FBR must consult business representatives before making arrests in tax fraud cases

New guidelines slow down enforcement actions, prompting concerns over leniency toward traders

The Federal Board of Revenue (FBR) has issued new guidelines requiring tax officials to consult at least two representatives from the business community before proceeding with investigations that could lead to arrests in sales tax fraud cases. 

According to reports, this move, which follows an understanding between the government and the business sector, is seen as significantly slowing down the process of detaining suspected individuals involved in tax fraud.

The FBR’s commissioner of inland revenue, under the Sales Tax General Order, cannot initiate an investigation without first obtaining approval from the member of inland revenue operations. However, before seeking this approval, the commissioner must convince the business community that fraud has occurred and that there are valid grounds for an arrest.

The order mandates that the commissioner consult with two representatives from the business community, selected from trade bodies that are notified by the board. This added layer of consultation has raised concerns that the FBR’s power to arrest may become effectively unusable, given the complex and time-consuming procedure.

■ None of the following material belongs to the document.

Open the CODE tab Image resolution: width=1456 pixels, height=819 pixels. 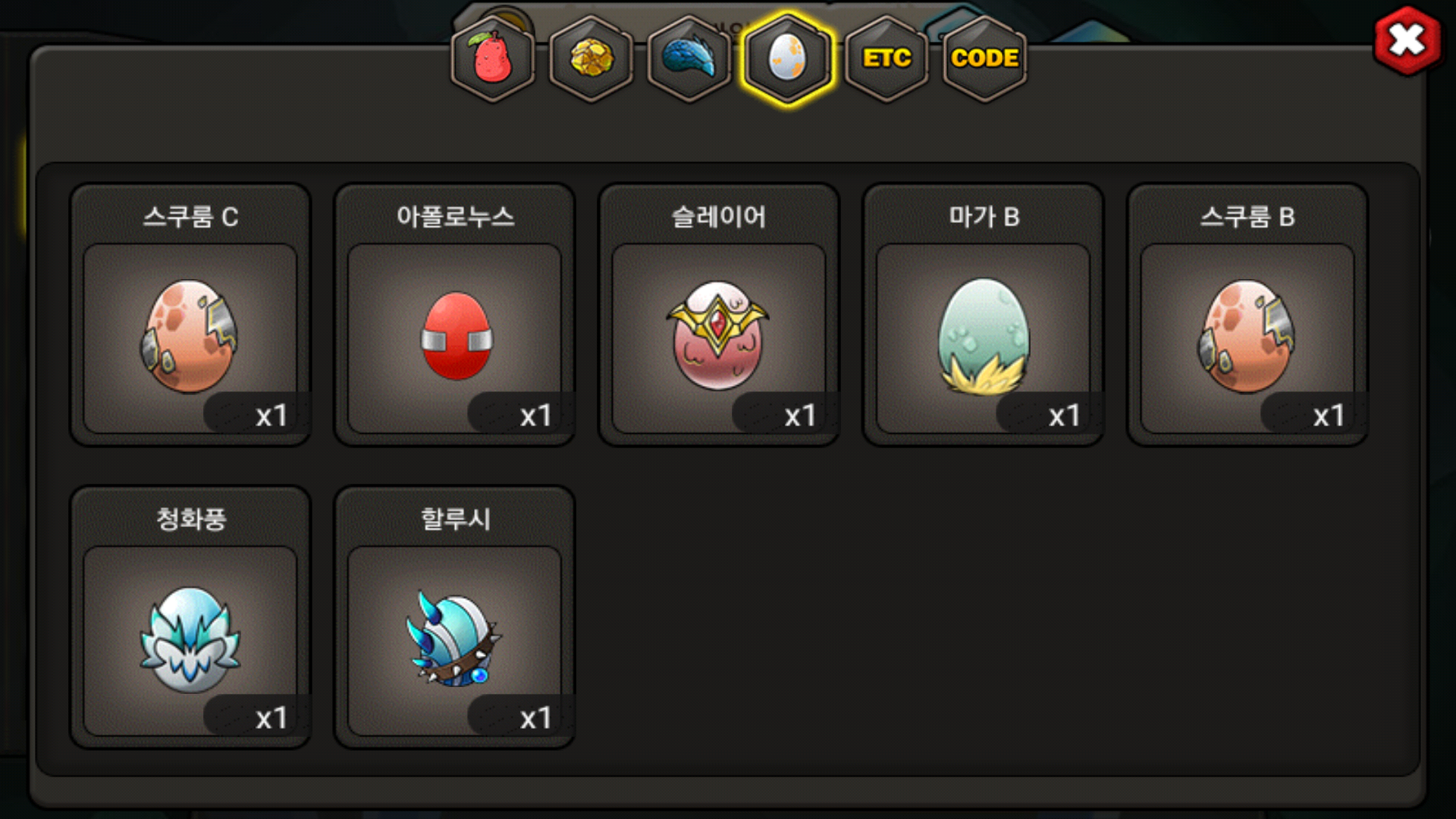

The government had granted the FBR the authority to make arrests as part of its efforts to raise Rs389 billion through enforcement measures during the current fiscal year. These powers, which also included the ability to prohibit purchases of items like cars and homes, and penalize large cash expenses, were met with criticism, particularly from the Pakistan Peoples’ Party (PPP). After a compromise, the government inserted safeguards to address concerns raised by coalition partners in the National Assembly.